Excerpt →
--
Robert Haas wrote: > On Mon, Sep 11, 2017 at 4:17 AM, Ashutosh Bapat > <ashutosh.bapat@enterprisedb.com> wrote: > >> Rebased 0002 against this commit & renamed to 0001, PFA. > > > > Given that we have default partition support now, I am wondering > > whether hash partitioned tables also should have default partitions. > > The way we have structured hash partitioning syntax, there can be > > "holes" in partitions. Default partition would help plug those holes. > > Yeah, I was thinking about that, too. On the one hand, it seems like > it's solving the problem the wrong way: if you've set up hash > partitioning properly, you shouldn't have any holes. On the other > hand, supporting it probably wouldn't cost anything noticeable and > might make things seem more consistent. I'm not sure which way to > jump on this one.
--
[Stored dataset items]
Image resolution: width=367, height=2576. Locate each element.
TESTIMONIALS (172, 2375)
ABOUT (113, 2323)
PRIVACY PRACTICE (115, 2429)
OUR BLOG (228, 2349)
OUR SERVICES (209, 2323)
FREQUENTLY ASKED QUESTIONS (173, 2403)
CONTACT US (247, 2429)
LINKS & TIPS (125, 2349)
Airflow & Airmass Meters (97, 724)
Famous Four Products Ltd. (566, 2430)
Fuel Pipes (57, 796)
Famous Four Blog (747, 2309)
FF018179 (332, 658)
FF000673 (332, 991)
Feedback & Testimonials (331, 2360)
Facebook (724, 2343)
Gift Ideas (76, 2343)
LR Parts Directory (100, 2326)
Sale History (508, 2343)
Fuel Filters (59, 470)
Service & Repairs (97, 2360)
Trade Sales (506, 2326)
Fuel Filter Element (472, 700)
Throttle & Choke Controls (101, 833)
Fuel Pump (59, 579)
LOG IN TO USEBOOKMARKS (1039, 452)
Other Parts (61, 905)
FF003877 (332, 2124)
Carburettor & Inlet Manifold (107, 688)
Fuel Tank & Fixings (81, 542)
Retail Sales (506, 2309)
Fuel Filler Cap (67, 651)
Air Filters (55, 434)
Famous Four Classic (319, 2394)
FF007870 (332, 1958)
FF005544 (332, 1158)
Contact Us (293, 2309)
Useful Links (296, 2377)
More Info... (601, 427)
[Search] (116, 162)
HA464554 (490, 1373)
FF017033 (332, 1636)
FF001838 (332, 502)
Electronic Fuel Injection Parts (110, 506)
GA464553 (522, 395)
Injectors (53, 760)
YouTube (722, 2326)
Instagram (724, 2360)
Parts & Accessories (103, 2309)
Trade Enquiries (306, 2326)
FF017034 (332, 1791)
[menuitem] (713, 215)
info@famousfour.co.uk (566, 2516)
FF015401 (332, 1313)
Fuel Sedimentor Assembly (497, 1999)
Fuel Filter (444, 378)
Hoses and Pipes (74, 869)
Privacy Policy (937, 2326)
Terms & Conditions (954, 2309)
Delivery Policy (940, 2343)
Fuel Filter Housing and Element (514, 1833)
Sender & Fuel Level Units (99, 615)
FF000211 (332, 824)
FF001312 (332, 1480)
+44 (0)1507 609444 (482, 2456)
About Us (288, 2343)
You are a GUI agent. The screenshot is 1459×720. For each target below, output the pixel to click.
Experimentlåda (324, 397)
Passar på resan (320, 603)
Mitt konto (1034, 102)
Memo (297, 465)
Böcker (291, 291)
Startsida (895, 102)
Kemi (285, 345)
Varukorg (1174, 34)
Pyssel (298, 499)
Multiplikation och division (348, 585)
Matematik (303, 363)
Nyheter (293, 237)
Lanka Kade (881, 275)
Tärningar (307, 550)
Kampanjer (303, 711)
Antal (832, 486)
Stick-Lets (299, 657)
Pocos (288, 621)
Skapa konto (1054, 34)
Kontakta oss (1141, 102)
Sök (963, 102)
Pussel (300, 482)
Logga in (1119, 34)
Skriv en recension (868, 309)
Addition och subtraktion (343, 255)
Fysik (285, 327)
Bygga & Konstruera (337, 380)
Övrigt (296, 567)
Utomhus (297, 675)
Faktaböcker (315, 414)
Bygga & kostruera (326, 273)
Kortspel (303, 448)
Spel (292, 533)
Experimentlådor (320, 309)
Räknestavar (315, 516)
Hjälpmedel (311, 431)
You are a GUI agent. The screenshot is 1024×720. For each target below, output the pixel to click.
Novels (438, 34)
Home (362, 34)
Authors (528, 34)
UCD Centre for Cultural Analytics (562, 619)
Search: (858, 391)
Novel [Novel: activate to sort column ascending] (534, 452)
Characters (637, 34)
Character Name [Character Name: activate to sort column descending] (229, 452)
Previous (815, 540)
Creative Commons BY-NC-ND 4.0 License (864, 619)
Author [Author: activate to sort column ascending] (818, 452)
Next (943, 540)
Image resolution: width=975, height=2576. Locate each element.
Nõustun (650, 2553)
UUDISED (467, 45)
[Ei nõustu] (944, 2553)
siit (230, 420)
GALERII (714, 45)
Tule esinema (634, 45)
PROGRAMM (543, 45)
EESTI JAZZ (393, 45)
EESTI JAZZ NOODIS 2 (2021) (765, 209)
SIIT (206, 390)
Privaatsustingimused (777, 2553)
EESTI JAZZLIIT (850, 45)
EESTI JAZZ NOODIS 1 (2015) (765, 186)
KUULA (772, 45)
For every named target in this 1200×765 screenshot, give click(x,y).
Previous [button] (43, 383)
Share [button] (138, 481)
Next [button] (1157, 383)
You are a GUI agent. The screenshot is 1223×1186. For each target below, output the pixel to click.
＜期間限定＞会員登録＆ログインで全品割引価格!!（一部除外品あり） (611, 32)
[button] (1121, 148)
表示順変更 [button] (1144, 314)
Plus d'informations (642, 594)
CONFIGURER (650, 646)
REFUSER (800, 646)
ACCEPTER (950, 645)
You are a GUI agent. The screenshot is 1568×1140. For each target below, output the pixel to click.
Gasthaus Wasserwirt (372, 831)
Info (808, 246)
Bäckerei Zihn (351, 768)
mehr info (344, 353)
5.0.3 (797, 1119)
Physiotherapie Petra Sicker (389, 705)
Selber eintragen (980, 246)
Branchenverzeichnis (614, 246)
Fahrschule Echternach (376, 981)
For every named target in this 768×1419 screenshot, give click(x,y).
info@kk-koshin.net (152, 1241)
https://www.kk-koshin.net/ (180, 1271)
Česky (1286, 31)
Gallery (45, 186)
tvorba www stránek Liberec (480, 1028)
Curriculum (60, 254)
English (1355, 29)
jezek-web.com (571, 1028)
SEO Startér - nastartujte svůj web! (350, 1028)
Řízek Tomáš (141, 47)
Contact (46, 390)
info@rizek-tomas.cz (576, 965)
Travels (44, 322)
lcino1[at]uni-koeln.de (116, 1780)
--
What is needed → Pick up the mailing-list message on default partitions for hash-partitioned tables right after its final sentence and carry it on.

Output of the task →
How difficult/tedious/troublesome would be to install the missing partitions if you set hash partitioning with a default partition and only later on notice that some partitions are missing? I think if the answer is that you need to exclusive-lock something for a long time and this causes a disruption in production systems, then it's better not to allow a default partition at all and just force all the hash partitions to be there from the start.
I am also leaning toward not to support a default partition for a hash partitioned table.
The major drawback I can see is the constraint get created on the default partition
table. IIUC, constraint on the default partition table are just negation of partition
constraint on all its sibling partitions.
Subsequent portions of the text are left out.